How To Paint The Outside Of Your House

So you’re all geared up to paint the exteriors of your house and enhance its curb appeal. But the tall walls, the years of dirt and dust, and the confusion of where to begin might throw you off!

You might have some questions on your mind - What tools do I need? Do I need to clean the outside walls? What about the cracks in window sills, how do I fix that? 
Well, your search for answers has led you to the right place. We’ve whipped up a comprehensive guide on how to paint outside of house that will help you complete your DIY home project like a pro!

Before you begin to paint the outside of your house, the right preparation is essential:
  1. Plan, Plan, Plan:

First, you’re going to need to know what tools you require! You don’t want to be running to the store to pick up supplies in between your project.

Here’s a basic list of items you need to put together before you paint the house:
  • Prime and Putty (as needed) 
  • Paint Paintbrushes and paint rollers of various sizes
  • Paint thinner 
  • Painters tape, 
  • Old bedsheets, plastic sheets 
  • Sandpaper 
  • Ladders or makeshift scaffolding 
  • Gloves, hats, and other protective gear 
  • Old clothes and rags for an easy cleanup
Pro Tip: You can start with a list of all the supplies you need, and then divide all the material into “to buy”, “to borrow” and “already owned” to ease out the process. 

2. Prep it up:

Next, you need to prep the house itself. Covered in years of dust and debris, cleaning your house ensures that all the surfaces on the outside of your house are ready for a fresh coat of paint. You can decide between a hose down, using a pressure cleaner, or you can get on your hands and knees and scrub the whole place down (if that works for you).

This process often involves scraping off peeling and chipping paint, smoothing cracks over with putty, and making small fixtures to ensure the structural integrity of the house.

Pro Tip: Always start at the top, and work your way to the bottom. 

3. Prime Time:

Priming the house is largely optional, but if you plan a color change from dark to light or vice versa, it is vital. A primer layer will not only improve paint addition for longer but also provides extra protection to your wall surface.

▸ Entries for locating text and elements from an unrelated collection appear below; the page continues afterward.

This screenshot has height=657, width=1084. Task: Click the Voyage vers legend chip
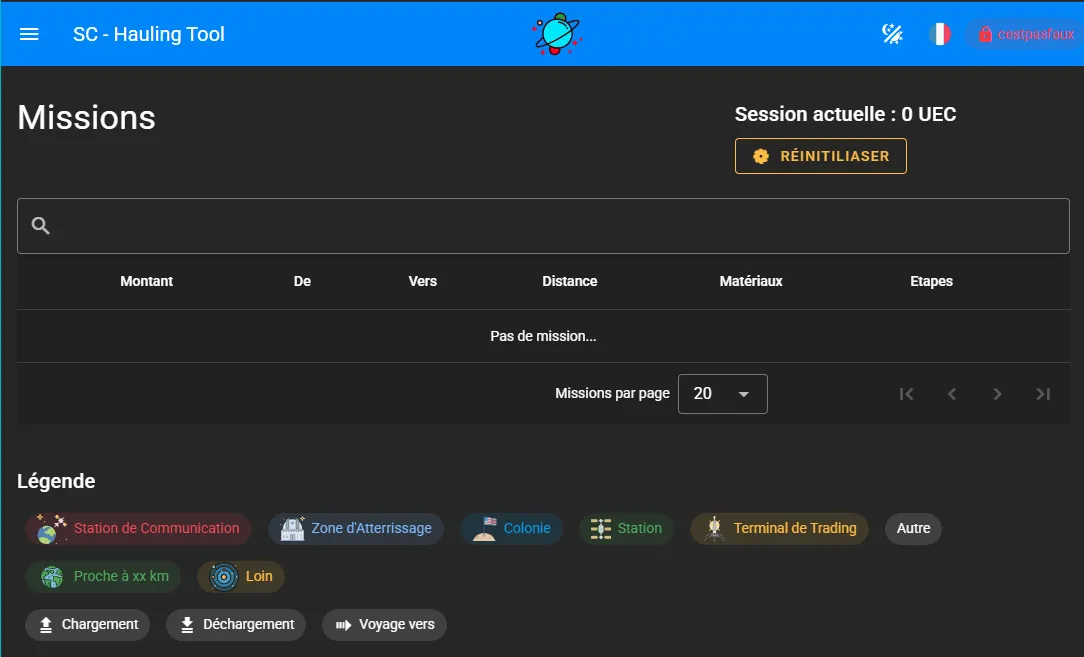coord(384,625)
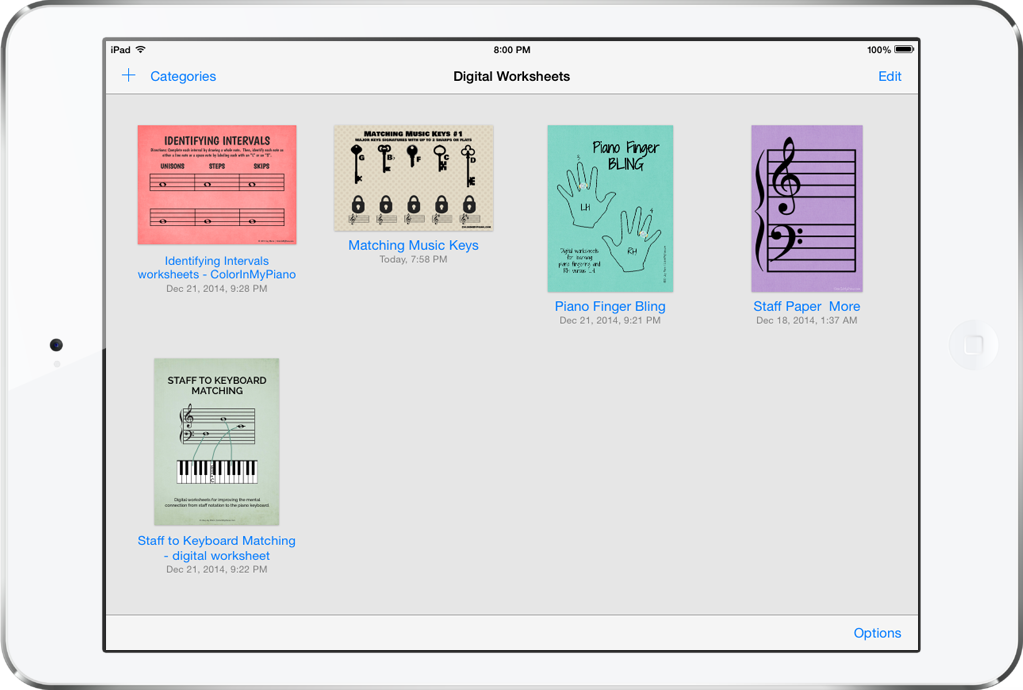This screenshot has width=1023, height=690.
Task: Enter Edit mode for worksheets
Action: [889, 76]
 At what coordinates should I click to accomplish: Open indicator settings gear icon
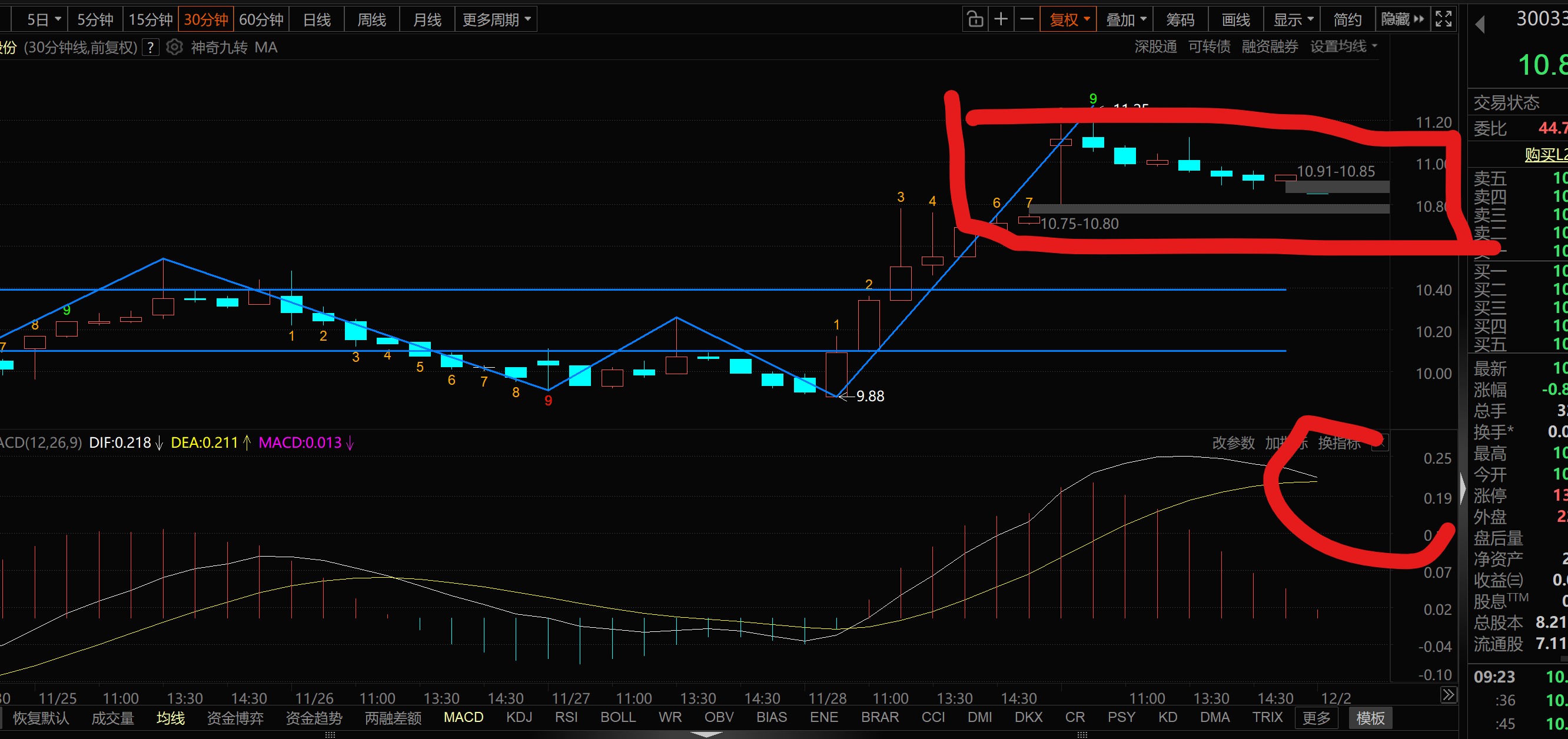[174, 47]
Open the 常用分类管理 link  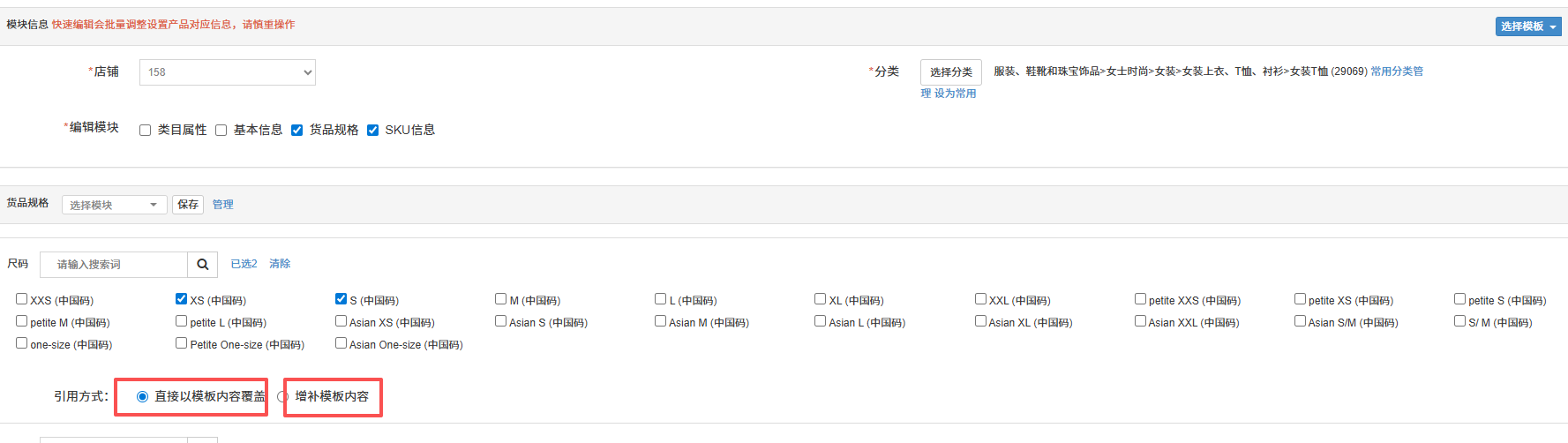[1396, 71]
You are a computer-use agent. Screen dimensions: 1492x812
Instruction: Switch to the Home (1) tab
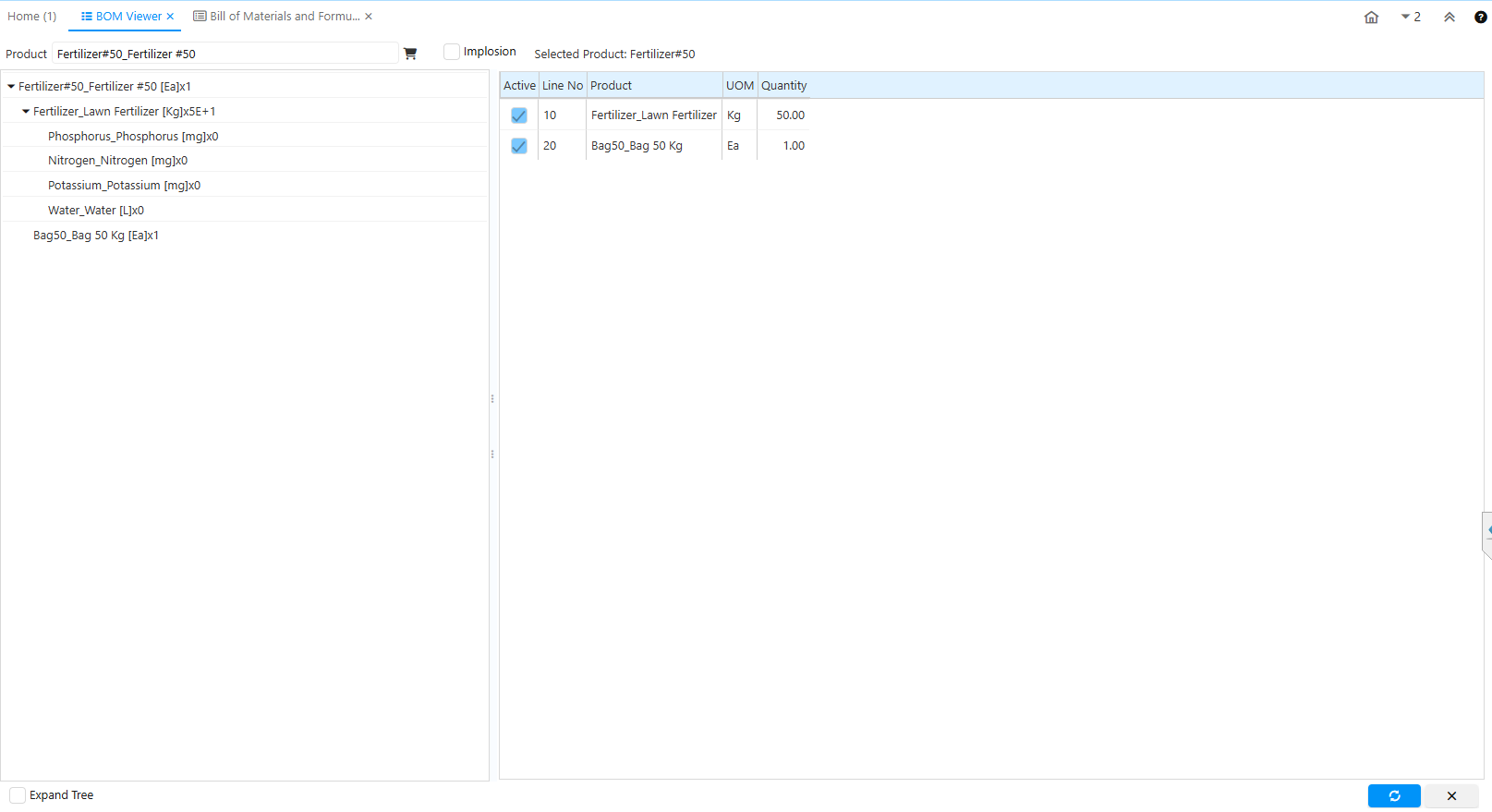pos(32,17)
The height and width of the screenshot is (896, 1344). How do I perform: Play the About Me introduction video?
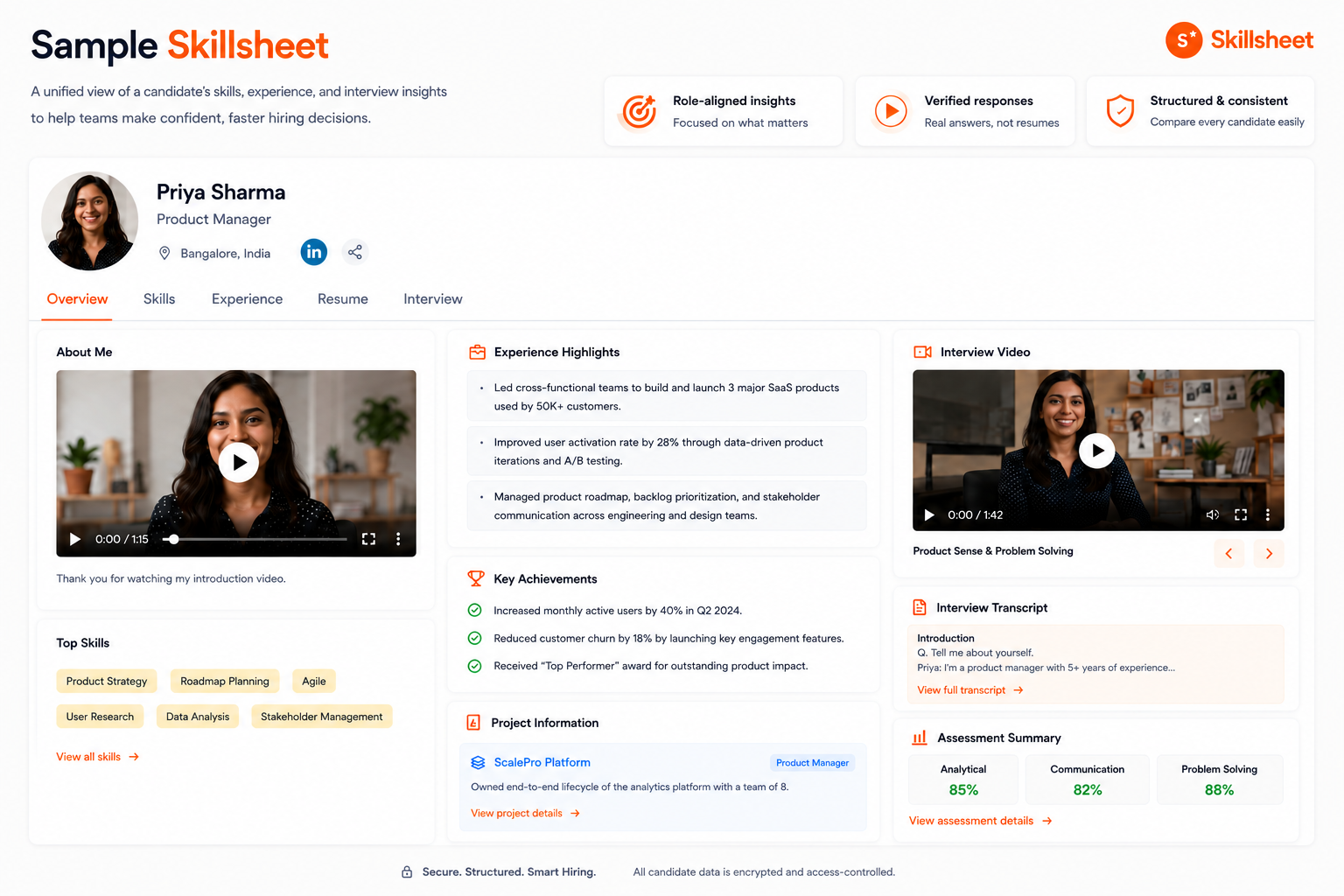[239, 462]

Pro Tip: This is also a great time to cover up any part you don't want to be painted - window stills, lighting fixtures. Using painter's tape, tarps and plastic sheets should suffice. 

Now that we have the 3 Ps in place, here’s how to paint outside of house with the right techniques: 

The Right Paint:

When buying paint, there are many factors to consider. The environment, the aesthetic finish, the surface the paint goes down on and so much more. Here’s a quick guide:

Brick: Brick needs 48h to fully dry after cleaning, and would benefit from a layer of latex primer. Two coats of the preferred paint, acrylic or elastomeric paint, will give you the best finish 

Ceramic tiles and porcelain: After sanding down for better adhesion, ceramic and porcelain benefit from acrylic primer, finished with a semi-gloss acrylic. 

Concrete blocks: Once masonry sealer is applied and dried, it is followed with an acrylic primer and usually finished with acrylic latex paint. Concrete slabs require paint and primer specifically formulated for concrete floors 

Talking to the staff at the local hardware store will help you know what you need based on the environment of your locality, what you require from the paint, and much more. 

The Right Tools:

Depending on the required number of coats, types of surfaces you’re covering, and speed at which you were to finish your paint job - you can pick between a wide array of tools. 

It’s best to paint on flat surfaces with a roller because it’s an even application and looks smoother. You can use a paintbrush to focus on more detailed spaces as well as on irregular, large surfaces. But for a quick and even application of your paint, you might want to spray the paint onto your walls.

The Right Method:

The most important tip is to start from the top and work your way down. Ensure you have everything you need on hand. Once you start the painting process, stopping for long periods of time will put your paint job at risk, causing a patchy finish. 

Remember to protect your house and surrounding area from paint stains. Wrap all the larger structures with plastic sheets, and mask all window sills and door frames with masking tape. If your house is surrounded by grass, then laying down a plastic sheet or tarp would provide better protection. If the area surrounding your house is cement floors or tile, then an old bedsheet or a good paint thinner would do.

Now that we’ve covered how to paint outside of house, keep these simple tips in mind to ensure a satisfactory paint job:
  • Checking the weather forecast beforehand to finalize the day you can start your painting process, can help! Choose to paint on a cloudy day, without too much sun or chances of rain. 
  • Use ladders with hooks and makeshift scaffolding for support, because safety comes first. You can even rest your paint buckets on them! 
  • Plan your re-paint into chunks, and factor in time for breaks and dry periods before setting out. You can never be too prepared! 
  • Clean up the whole exterior, fix up broken lights, and replace whatever needs upgrading before you start painting to ensure an even finish
  • Keep pets and children away from supplies, as they can be toxic if injected. 
From a first-time DIY-er to a veteran who needs a brush-up, we hope we’ve covered everything you need to know to paint the walls on the outside of your house! So go on, and get painting!